Directions
According to the book review, which earlier book is this one a companion to?

Passage to read
Posted in Book Review, Fantasy, Grades 6-8

Quest to the Uncharted Lands



When the Iron Glory’s engines rumbled to life for its journey to the uncharted lands, it marked a new future for the world of Solace.

– First Sentence

This book is a fantastic companion to The Mark of the Dragonfly by Jaleigh Johnson. It isn’t a sequel, it takes place in the same world with different characters.

Stella Glass is the daughter of two scientists who are traveling on the Iron Glory to explore the uncharted lands of Solace. No one has ever explored this far west beyond the mountains. The Dragonfly Territories and Merrow Kingdom have finally reached an uneasy peace. They worked together on this ship and representatives from both countries are onboard.

Stella is not permitted to go, but she has planned for months to stow away because she is terrified her parents won’t come back. On the first night, Stella finds out she isn’t the only stowaway. No children are allowed on the ship, but she sees a boy outside the engine room with his hands on the wall. His hands begin to glow, and then his eyes. Stella isn’t sure who he is or what he is up to, but when he passes out, she drags him to her hiding place in the cargo hold. Someone doesn’t want this voyage to succeed, but who and how can they be stopped?

Rows of pointing data
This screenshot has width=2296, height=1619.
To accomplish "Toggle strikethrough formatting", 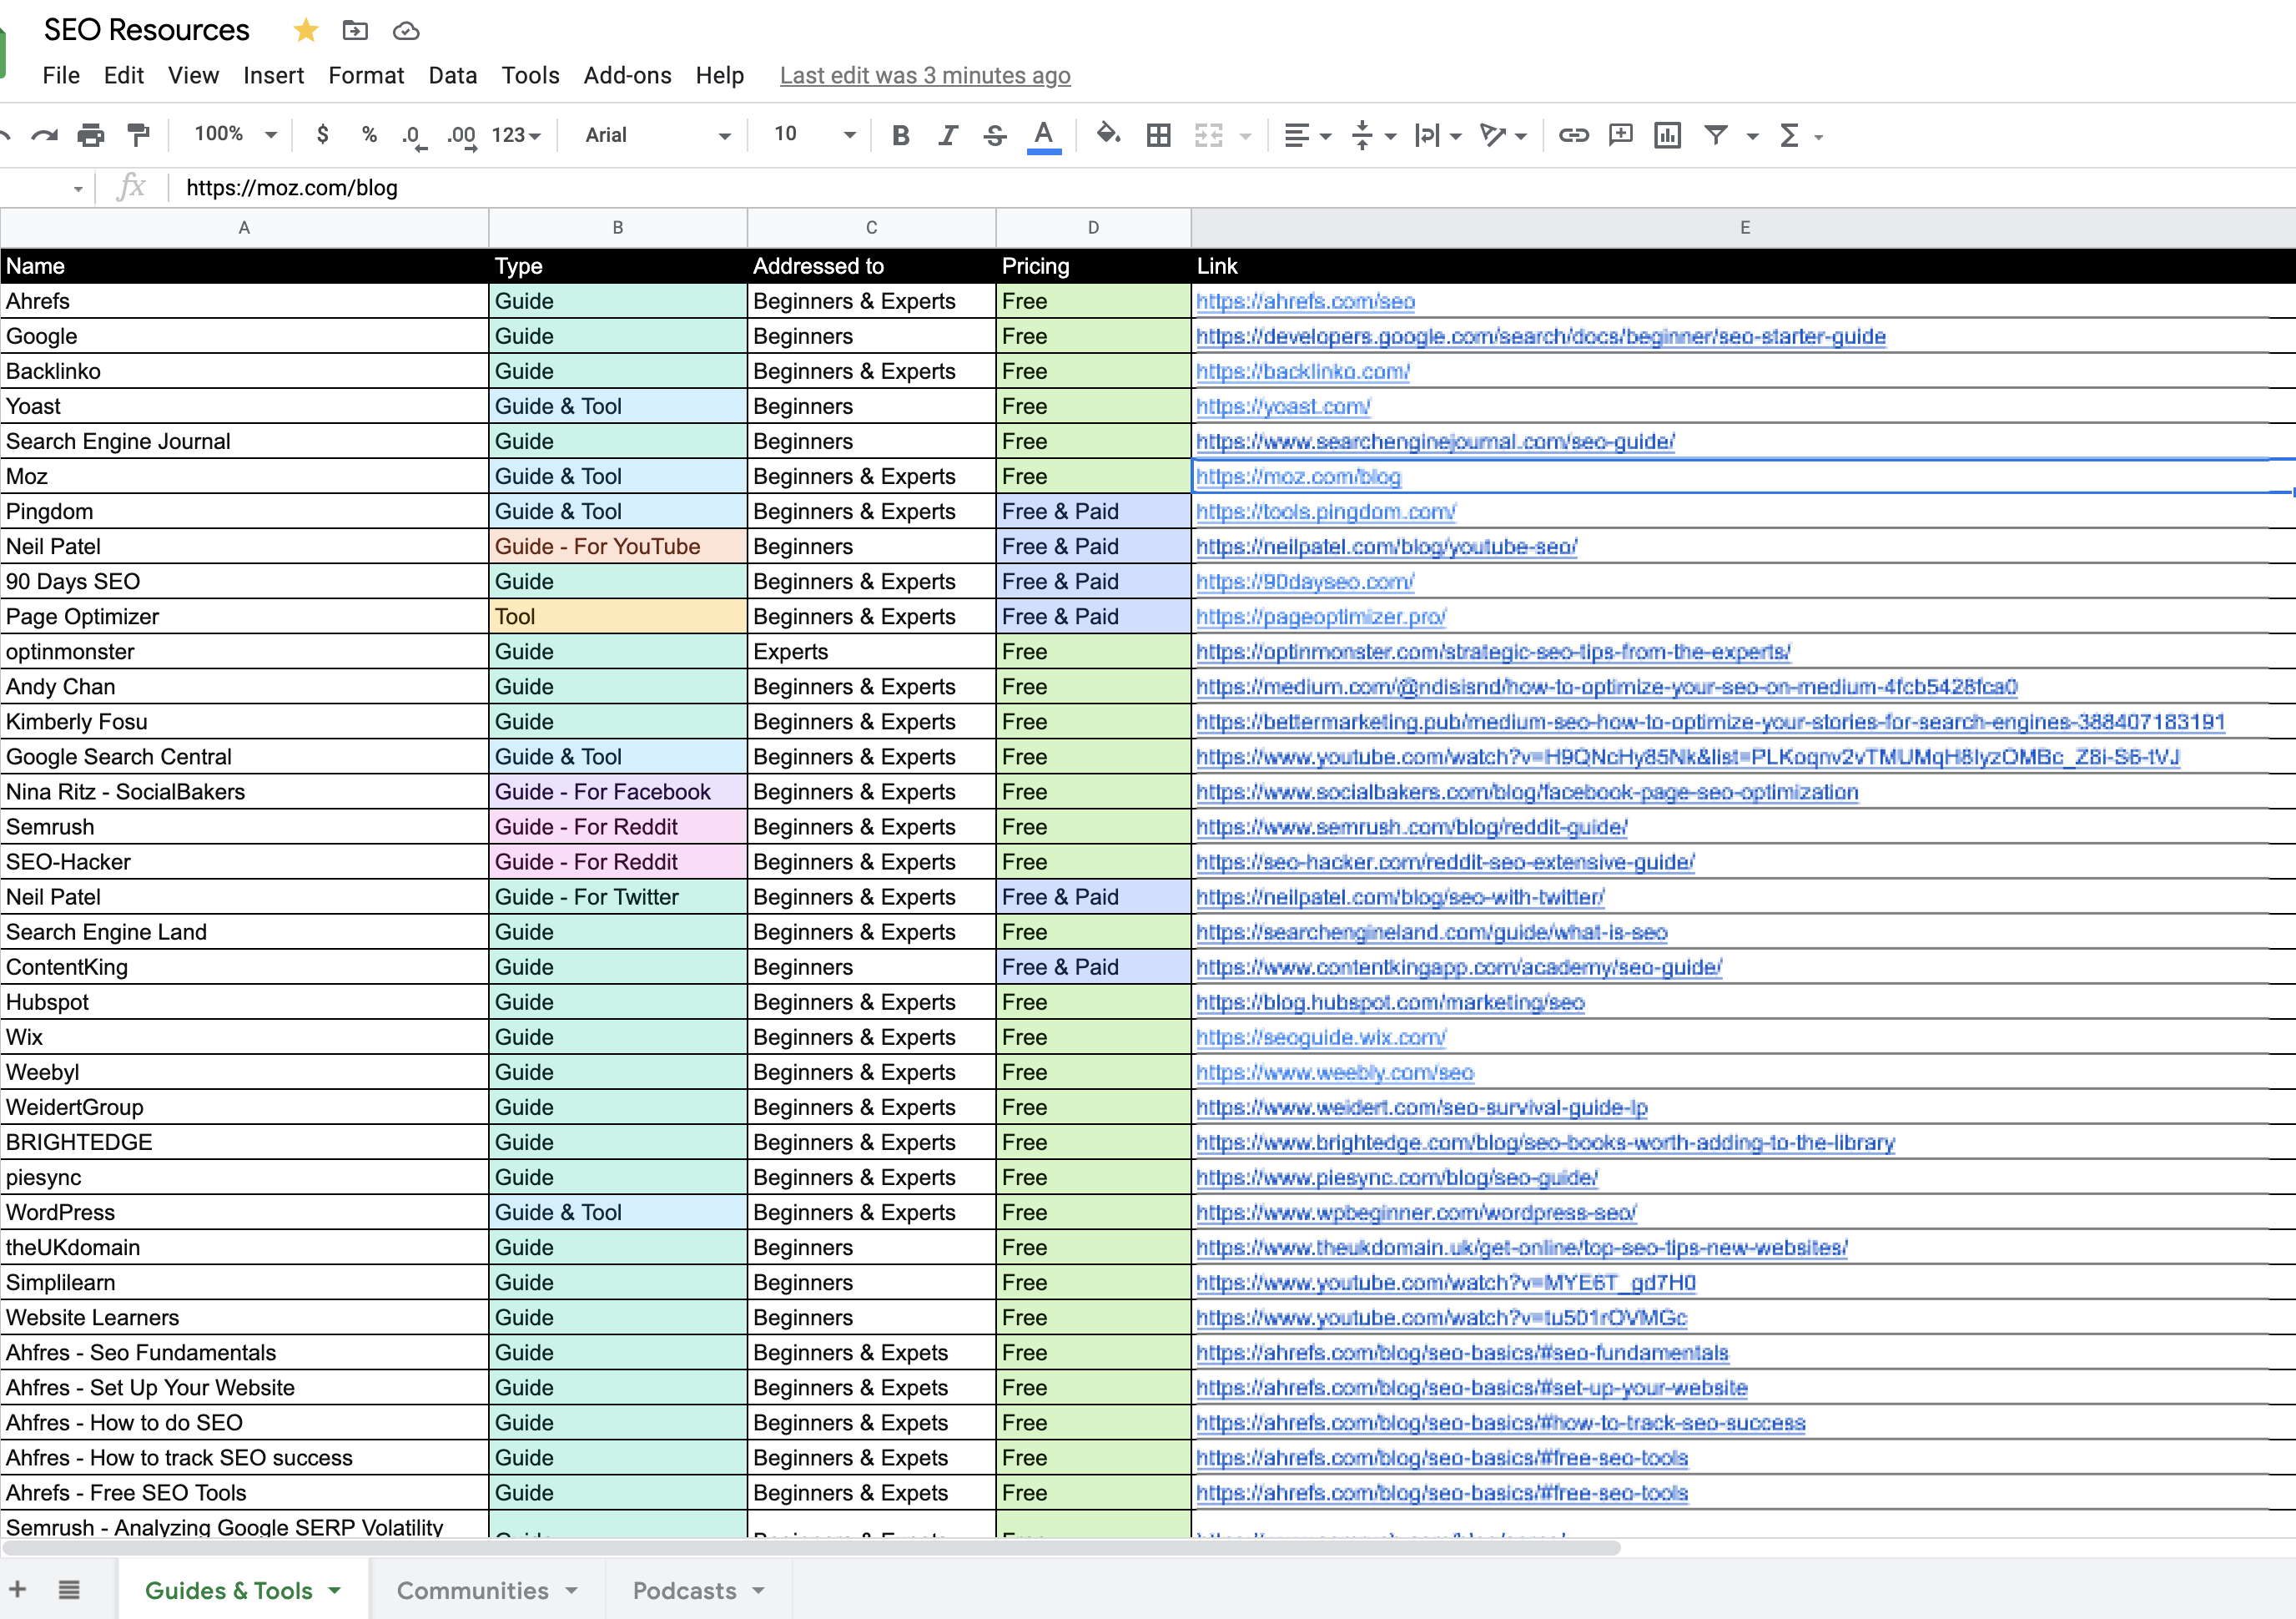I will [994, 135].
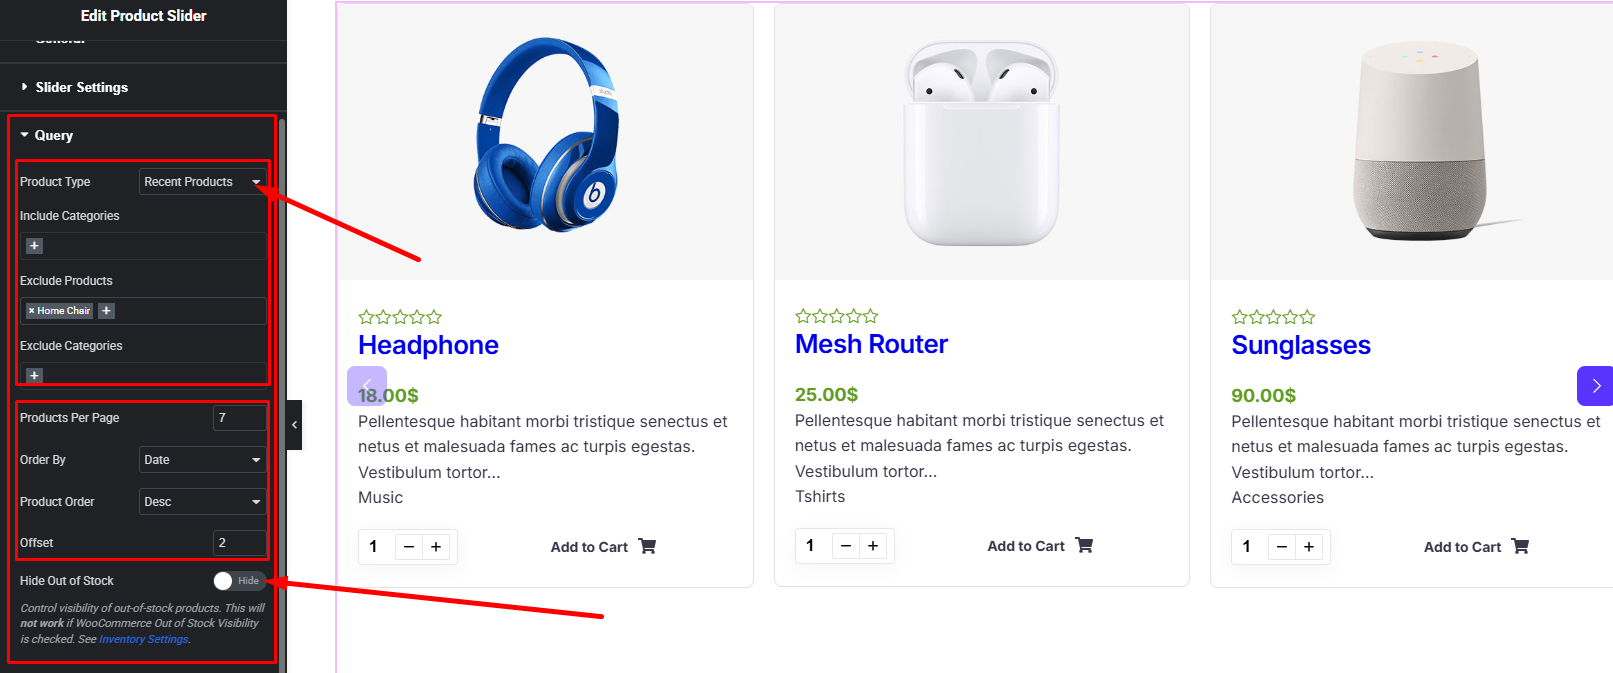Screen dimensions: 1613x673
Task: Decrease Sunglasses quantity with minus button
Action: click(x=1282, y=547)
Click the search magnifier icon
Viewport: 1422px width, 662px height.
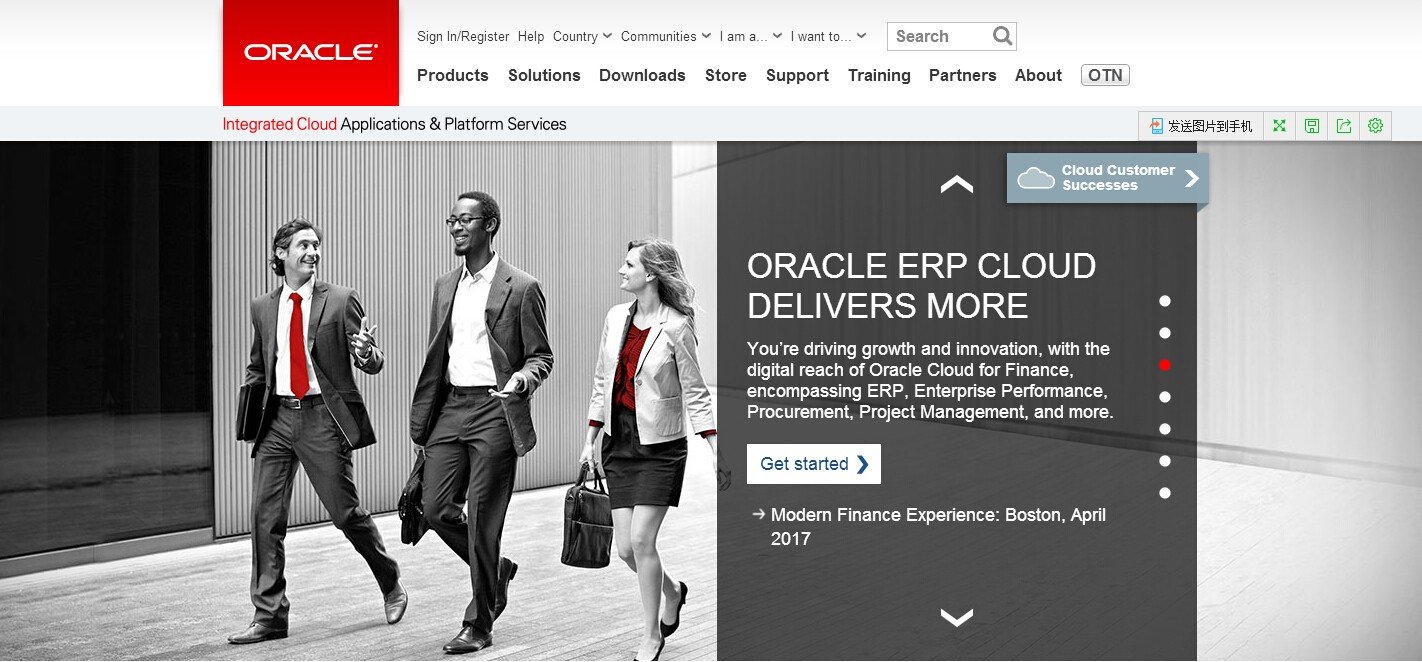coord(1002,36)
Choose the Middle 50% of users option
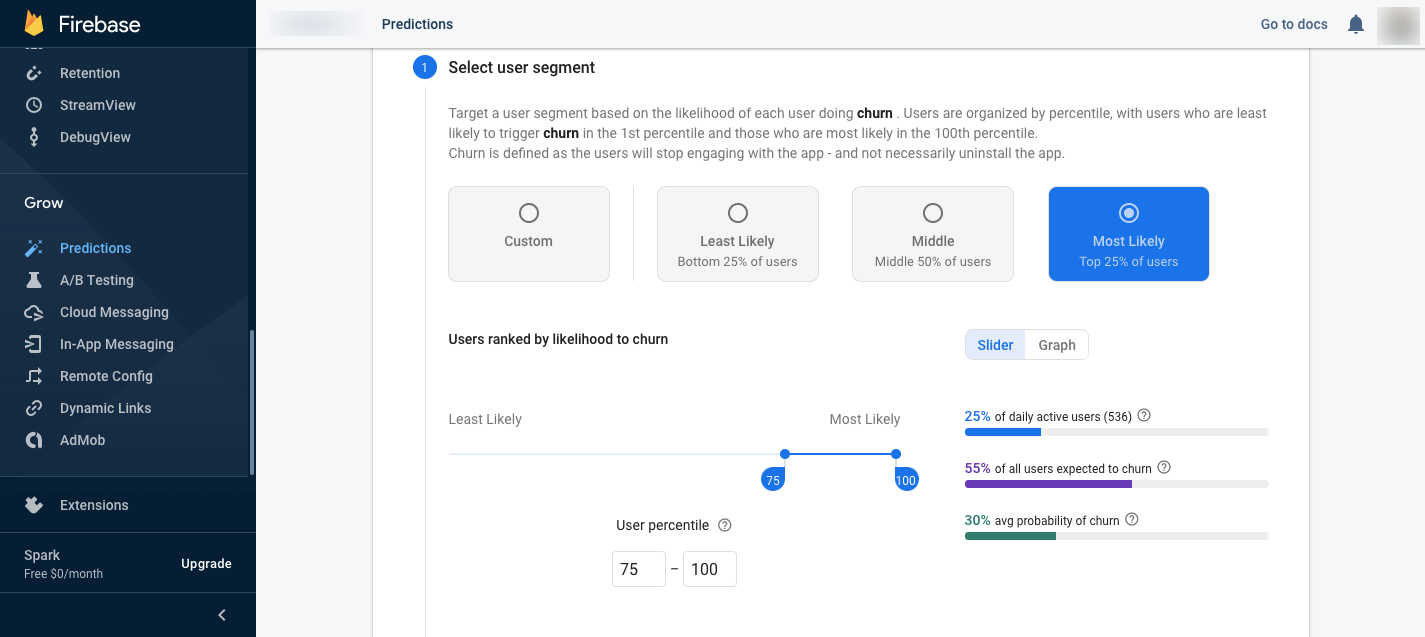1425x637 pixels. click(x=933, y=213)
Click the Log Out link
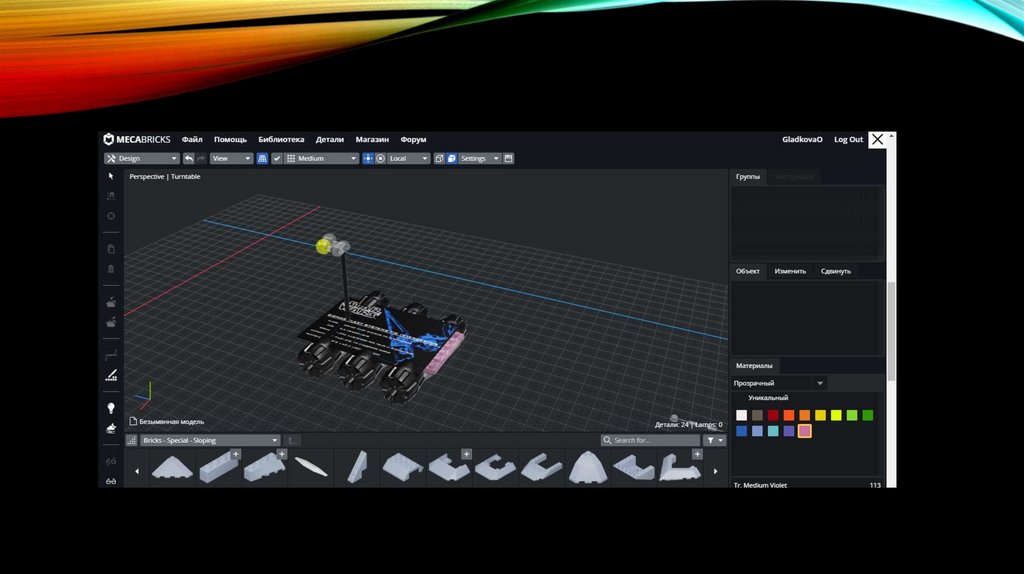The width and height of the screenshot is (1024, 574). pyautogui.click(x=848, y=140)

In response
The Mark of the Dragonfly by Jaleigh Johnson.